If you suffer from geek allergies, now is your opportunity to move farther along the Internet Trail.
This post, however, will get us much closer to the Ho Chi Minh Trail.
What you see here is a brand-new Army "morale radio," right out of the box -- an R-1289 PRR receiver. Vendor: General Electric Company, Radio Receiver Department, Utica, New York, USA. Date of manufacture: September 1964.
The first wave of American troops in Vietnam would have gotten this from the quartermaster. I just got mine from eBay -- I was a little young to be sent to 'Nam in late 1964, being just 3½ years old at the time.

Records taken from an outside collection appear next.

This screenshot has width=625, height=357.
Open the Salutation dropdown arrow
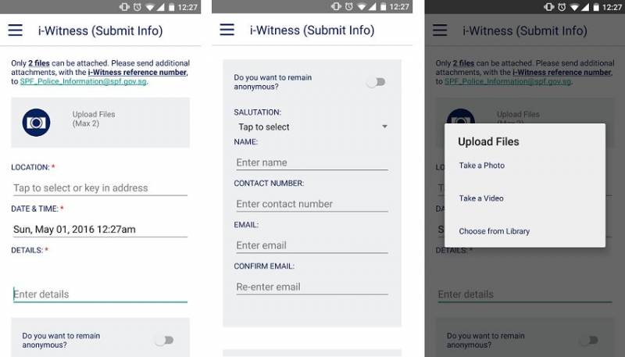384,127
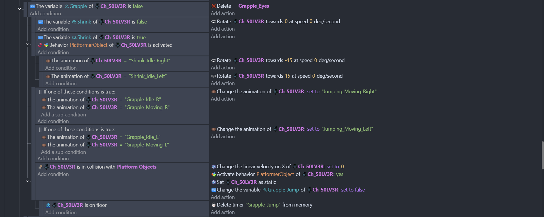Click the rotate icon for the towards -15 action
The height and width of the screenshot is (217, 544).
[x=213, y=60]
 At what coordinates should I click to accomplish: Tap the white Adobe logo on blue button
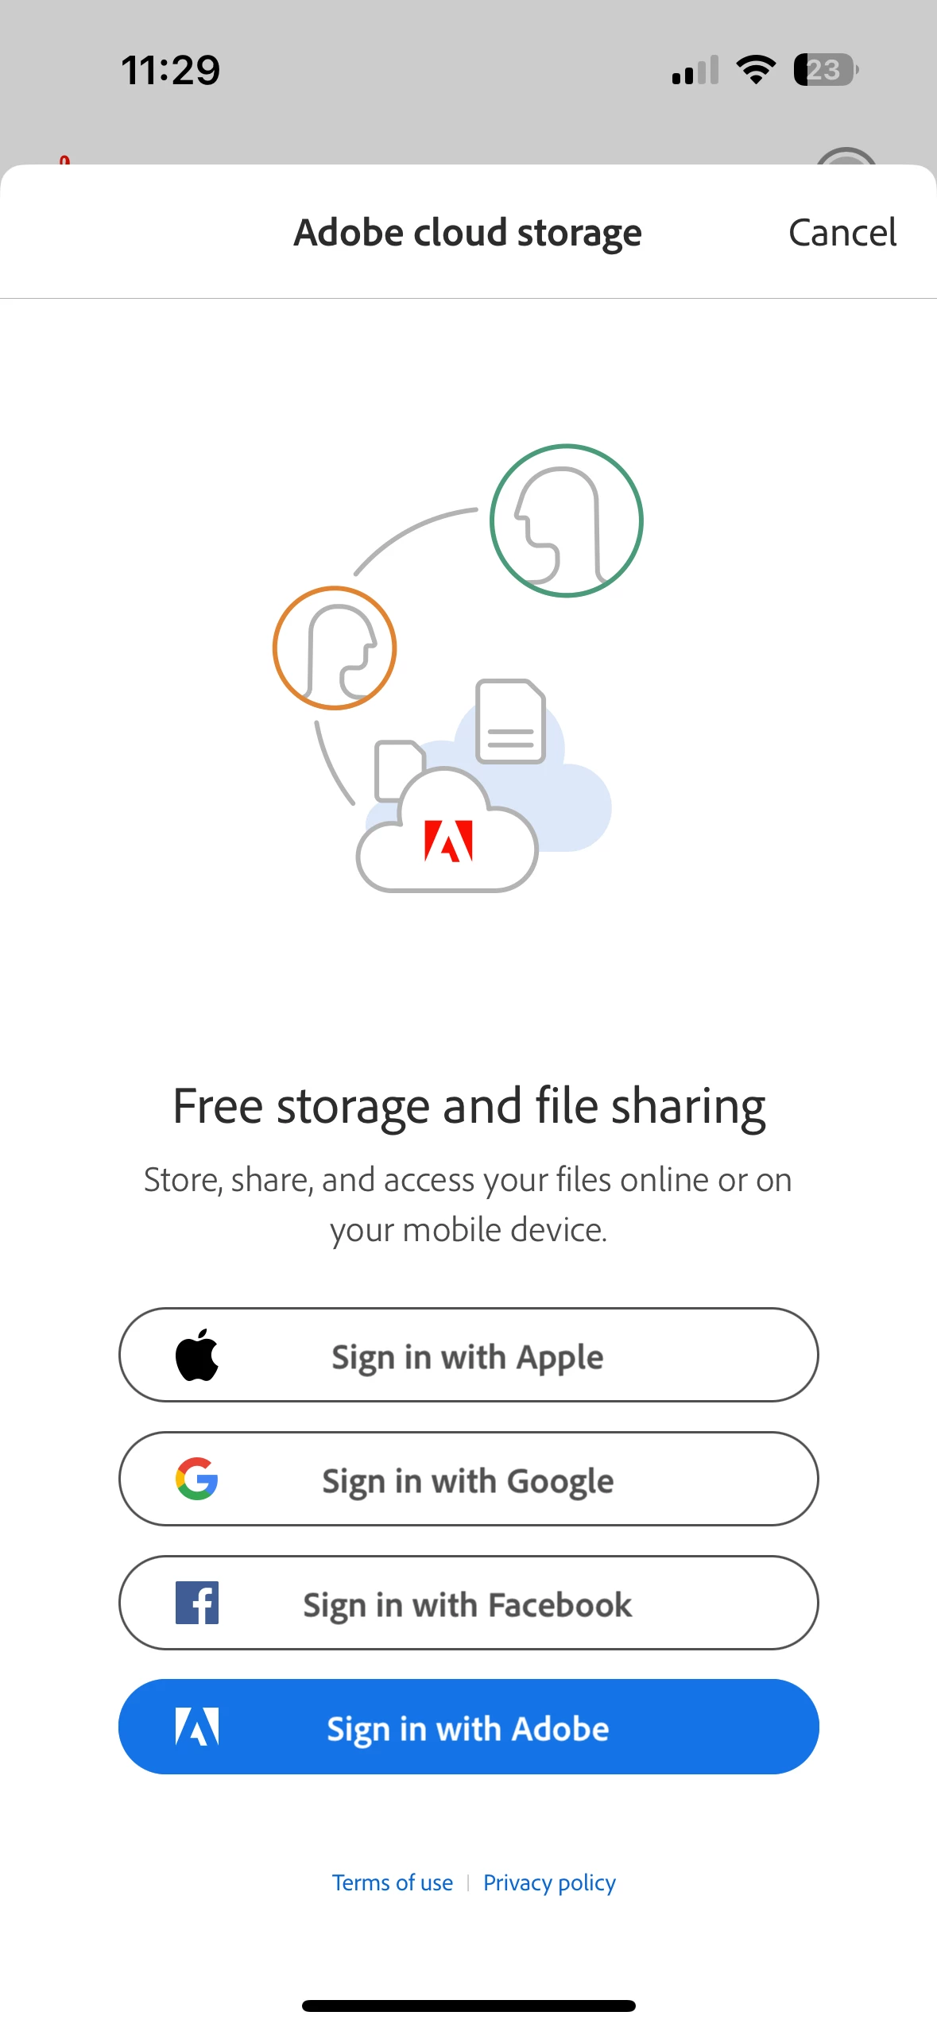(197, 1727)
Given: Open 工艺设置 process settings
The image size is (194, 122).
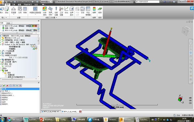Looking at the screenshot, I should (61, 11).
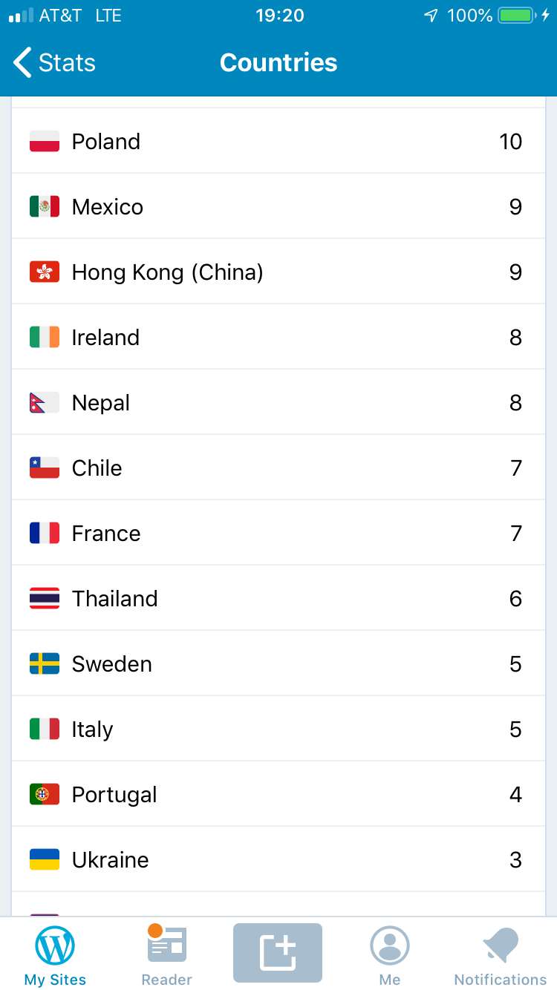Tap the Hong Kong flag icon
The image size is (557, 990).
45,272
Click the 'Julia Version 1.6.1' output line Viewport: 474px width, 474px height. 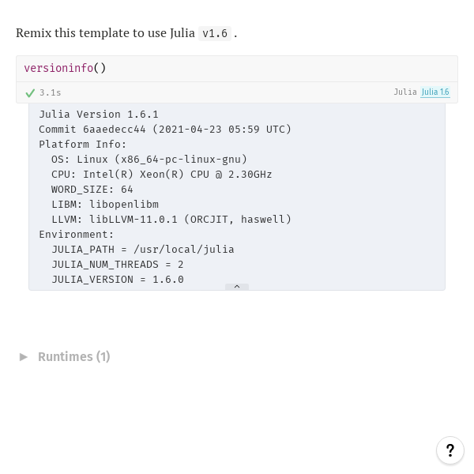click(x=99, y=115)
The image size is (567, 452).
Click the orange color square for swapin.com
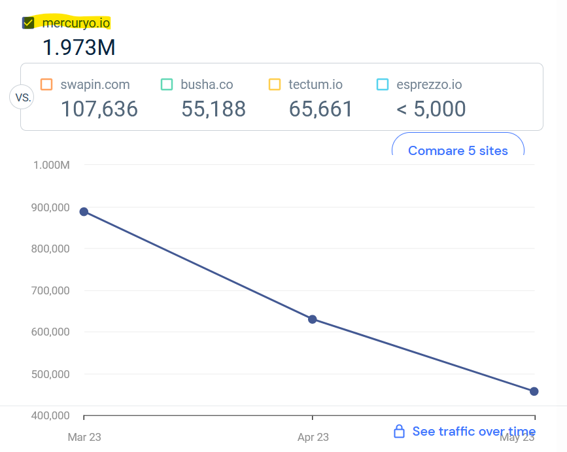(46, 84)
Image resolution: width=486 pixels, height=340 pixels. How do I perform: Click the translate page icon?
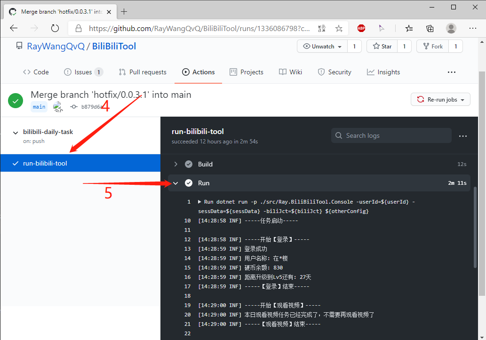[322, 28]
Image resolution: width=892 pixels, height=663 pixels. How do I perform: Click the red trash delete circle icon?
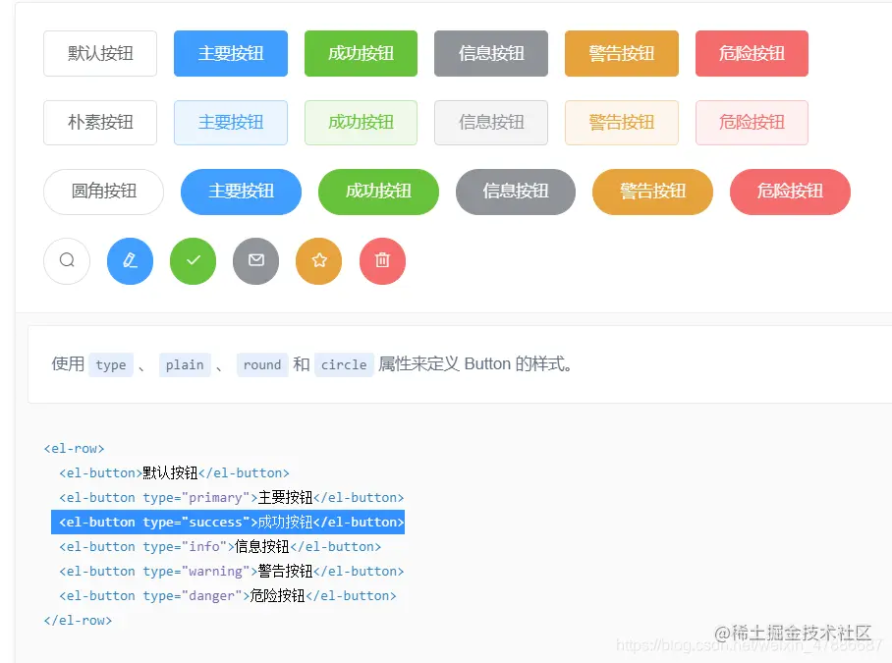[382, 260]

It's a strange thing, getting something that's 52 years old basically new out of the box. Call it a time capsule, which it is.
A TIME CAPSULE complete with an instruction manual, a schematic and an eight transistor radio in a moisture-proof canvas pouch.

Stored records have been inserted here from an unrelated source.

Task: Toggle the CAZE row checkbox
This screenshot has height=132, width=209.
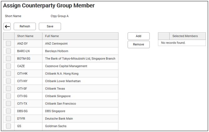Action: point(8,66)
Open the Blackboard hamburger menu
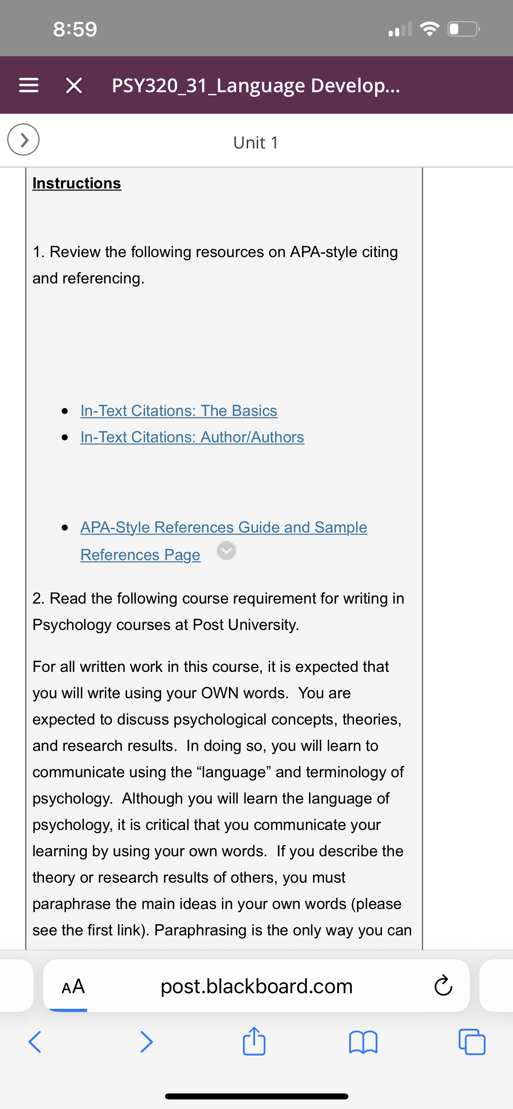The image size is (513, 1109). coord(29,85)
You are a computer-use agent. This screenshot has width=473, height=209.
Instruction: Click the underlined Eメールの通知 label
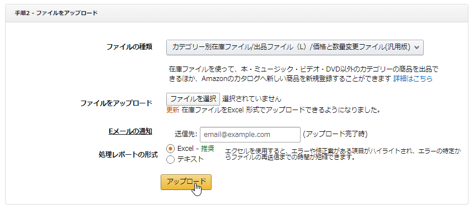click(130, 132)
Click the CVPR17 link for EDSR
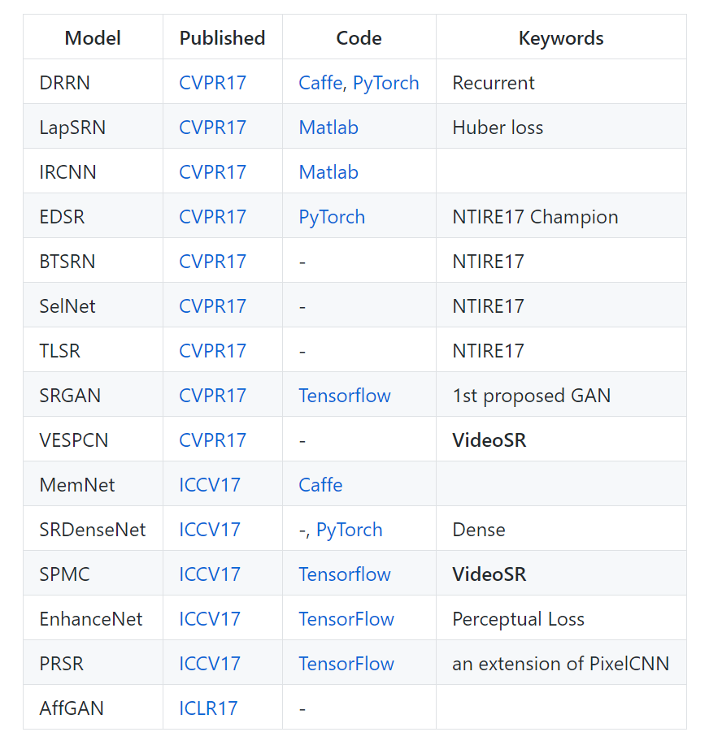This screenshot has width=709, height=745. (x=212, y=217)
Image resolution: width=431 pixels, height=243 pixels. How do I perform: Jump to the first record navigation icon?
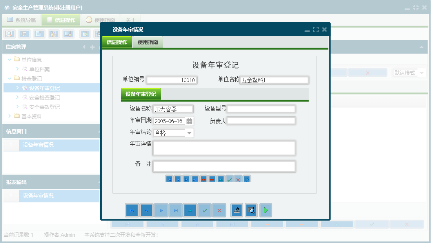pyautogui.click(x=132, y=210)
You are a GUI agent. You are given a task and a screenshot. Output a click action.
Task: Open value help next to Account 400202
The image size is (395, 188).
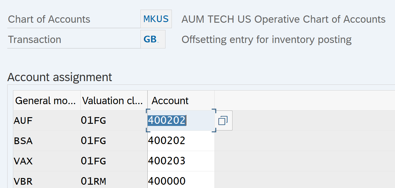point(223,121)
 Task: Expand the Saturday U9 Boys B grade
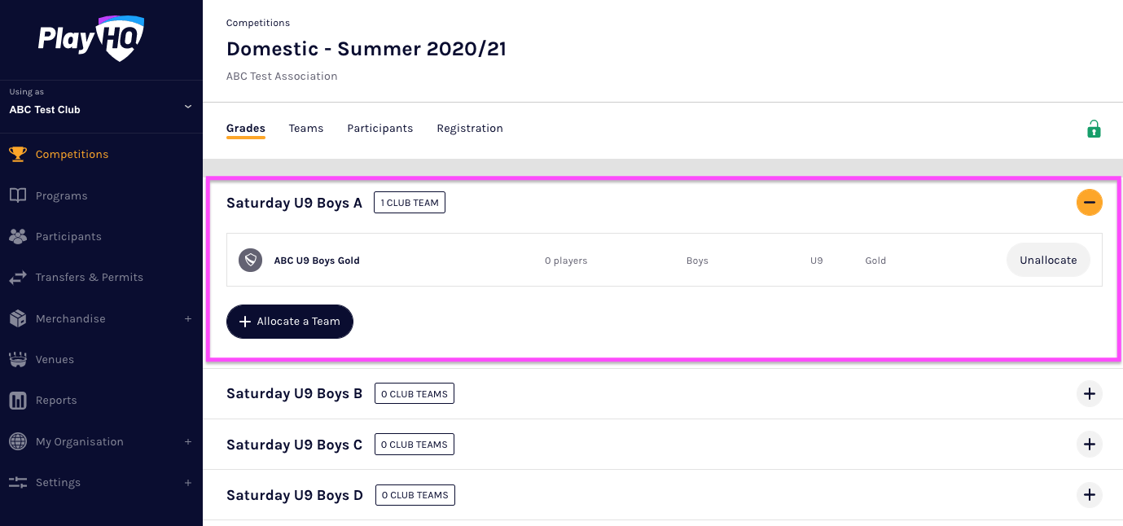click(x=1089, y=394)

Moisture-proof is good for things being shipped to the jungle.
From what the Internet (and the eBay seller) tells me, this little GE model -- the P925 back in The World -- was the last of the military "morale radios," or "Personal Role Radio (PRR)" in Army speak. By 1964, after all, what young American didn't already have a transistor radio?
T.B. Player certainly did when he shipped out in '64.
This has been your Geek Minute on Revolution 21. We now return you to your modern, digitized programming.